I believe float values are expected to be in the range [0…1], otherwise known as normalised values, but I could be wrong. HDR images (like the EXR format), for example, will have a far greater range of values.

As for your first question: no, I believe that mData can be any kind of data, as long as it is supported by the conversion routine in func. Best advice I can give you is to step through the code with the debugger to see what exactly is going on. Also use image source data that you know intimately, for example only floats with a value of 1.0f. Then you know whether or not the conversion is done correctly.

-Paul


#11

Thanks Paul for the piece of wisdom and for the advice. I started working with pre-defined values for sometime and I think I finally got it right :slight_smile:

Here’s the explanation: At first I started playing with values to understand Cinder’s numeric ranges, for uint8_t type we already knew that this was 0-255. For floats as Paul mentioned in his post, it’s a normalized range between 0.0f - 1.0f . For uint16_t the range was 0-65535 , to be precise for floats it’s 0.0f - 1.0f and for uint types it is:

uint8_t -> ( std::numeric_limits<uint8_t>::min() , std::numeric_limits<uint8_t>::max() )

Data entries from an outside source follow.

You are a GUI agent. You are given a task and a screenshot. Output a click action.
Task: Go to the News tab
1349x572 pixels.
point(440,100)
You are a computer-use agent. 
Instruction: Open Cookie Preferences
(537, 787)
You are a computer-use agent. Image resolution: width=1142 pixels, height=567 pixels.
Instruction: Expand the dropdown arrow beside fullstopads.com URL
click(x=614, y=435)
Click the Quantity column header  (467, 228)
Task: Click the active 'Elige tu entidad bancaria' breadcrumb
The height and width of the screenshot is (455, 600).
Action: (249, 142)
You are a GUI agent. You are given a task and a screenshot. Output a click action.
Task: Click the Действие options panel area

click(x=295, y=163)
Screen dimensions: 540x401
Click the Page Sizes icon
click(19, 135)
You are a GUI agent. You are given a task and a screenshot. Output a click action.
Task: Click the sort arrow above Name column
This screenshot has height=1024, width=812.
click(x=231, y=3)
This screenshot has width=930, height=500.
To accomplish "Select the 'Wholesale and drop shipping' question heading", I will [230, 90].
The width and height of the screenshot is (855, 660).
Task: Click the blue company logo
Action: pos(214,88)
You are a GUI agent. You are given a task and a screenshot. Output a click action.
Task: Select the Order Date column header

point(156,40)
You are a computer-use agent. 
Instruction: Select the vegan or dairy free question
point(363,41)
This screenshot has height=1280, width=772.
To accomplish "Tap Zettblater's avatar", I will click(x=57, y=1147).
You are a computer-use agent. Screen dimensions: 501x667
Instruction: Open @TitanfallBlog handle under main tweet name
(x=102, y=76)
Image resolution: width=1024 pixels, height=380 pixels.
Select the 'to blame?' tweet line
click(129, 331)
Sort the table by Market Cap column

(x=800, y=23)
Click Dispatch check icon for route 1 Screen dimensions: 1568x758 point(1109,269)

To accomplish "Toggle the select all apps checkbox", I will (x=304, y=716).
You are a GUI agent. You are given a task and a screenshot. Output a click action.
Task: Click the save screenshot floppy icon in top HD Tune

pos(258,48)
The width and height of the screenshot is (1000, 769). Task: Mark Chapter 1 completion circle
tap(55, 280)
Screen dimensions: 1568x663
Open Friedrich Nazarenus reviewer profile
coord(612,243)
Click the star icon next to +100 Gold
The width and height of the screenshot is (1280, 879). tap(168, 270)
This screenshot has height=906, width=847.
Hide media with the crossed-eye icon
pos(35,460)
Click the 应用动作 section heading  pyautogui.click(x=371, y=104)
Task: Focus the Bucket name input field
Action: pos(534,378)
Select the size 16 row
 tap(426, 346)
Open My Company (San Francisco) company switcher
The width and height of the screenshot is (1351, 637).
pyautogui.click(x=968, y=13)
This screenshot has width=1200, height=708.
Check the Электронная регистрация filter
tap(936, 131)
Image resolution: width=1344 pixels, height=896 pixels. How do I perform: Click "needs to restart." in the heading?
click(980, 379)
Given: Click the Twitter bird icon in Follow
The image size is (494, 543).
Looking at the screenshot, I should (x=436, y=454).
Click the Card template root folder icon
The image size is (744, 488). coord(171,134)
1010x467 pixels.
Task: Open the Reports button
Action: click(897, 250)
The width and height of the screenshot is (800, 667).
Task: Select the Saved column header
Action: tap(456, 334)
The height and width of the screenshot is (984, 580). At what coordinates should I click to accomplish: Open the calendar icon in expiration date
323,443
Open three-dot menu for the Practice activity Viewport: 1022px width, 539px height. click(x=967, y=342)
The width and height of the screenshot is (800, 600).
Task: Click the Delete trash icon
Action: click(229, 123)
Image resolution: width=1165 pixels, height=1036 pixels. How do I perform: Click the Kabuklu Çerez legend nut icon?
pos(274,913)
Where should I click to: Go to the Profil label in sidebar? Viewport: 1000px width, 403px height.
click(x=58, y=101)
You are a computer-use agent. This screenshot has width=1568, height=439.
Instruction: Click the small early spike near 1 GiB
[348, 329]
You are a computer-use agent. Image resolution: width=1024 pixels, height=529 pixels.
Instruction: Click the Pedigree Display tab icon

uint16_t -> ( std::numeric_limits<uint16_t>::min() , std::numeric_limits<uint16_t>::max() )

As for dlib’s range (see this issue for detailed answer from dlib’s Davis), I realized that for most use cases and also in my case (since I was loading a jpg in a float container) the ranges are 0-255.


#12

So in the end I ended up with this code that works:

void load( ci::ImageTargetRef target ) {
    // get a pointer to the ImageSource function appropriate for handling our data configuration
    ci::ImageSource::RowFunc func = setupRowFunc( target );
    const size_t numChannels = ci::ImageIo::channelOrderNumChannels(mChannelOrder);
    
    // seperate the process for UINT8, UINT16 and FLOAT32 DataTypes        
    if(getDataType() == ci::ImageIo::DataType::UINT8){
        for( int32_t row = 0; row < mHeight; ++row ) {
            ((*this).*func)( target, row, mData );
            mData += mRowBytes;
        }
    }
    else if (getDataType() == ci::ImageIo::DataType::FLOAT32) {
        std::vector<float> data(mWidth * mHeight * numChannels, 0);
        for(auto& val: data){
            val = ci::lmap<float>(*mData, mSourceValueMin, mSourceValueMax, 0.0f, 1.0f);
            mData++;
        }
                
        for( int32_t row = 0; row < mHeight; ++row ) {
            std::vector<float> rowData(data.begin() + mWidth * numChannels * row, data.begin() + mWidth * numChannels * (row+1));
            ((*this).*func)( target, row, rowData.data() );
        }
   }
   else if (getDataType() == ci::ImageIo::DataType::UINT16) {
            std::vector<uint16_t> data(mWidth * mHeight * numChannels, 0);
            for(auto& val: data){
                val = ci::lmap<uint16_t>(*mData, mSourceValueMin, mSourceValueMax, std::numeric_limits<uint16_t>::min(), std::numeric_limits<uint16_t>::max());
                mData++;
            }
                
            for( int32_t row = 0; row < mHeight; ++row ) {
                std::vector<uint16_t> rowData(data.begin() + mWidth * numChannels * row, data.begin() + mWidth * numChannels * (row+1));
                ((*this).*func)( target, row, rowData.data() );
            }
        }
   }

Here mSourceValueMin and mSourceValueMax are imagined 0-255 unless changed by the user. Also I’m not so sure if using vectors like I did is the fastest route but it works pretty good for my case.

The only piece of conversion that is left to tackle are the LAB and HSI color models. I’ve seen CHAN_LAB_L, CHAN_LAB_A and CHAN_LAB_B definitions in Cinder’s ChannelType but still have to dig in to see how it will work for my case.


#13

Thanks a lot Paul for guiding me through this problem. Cheers!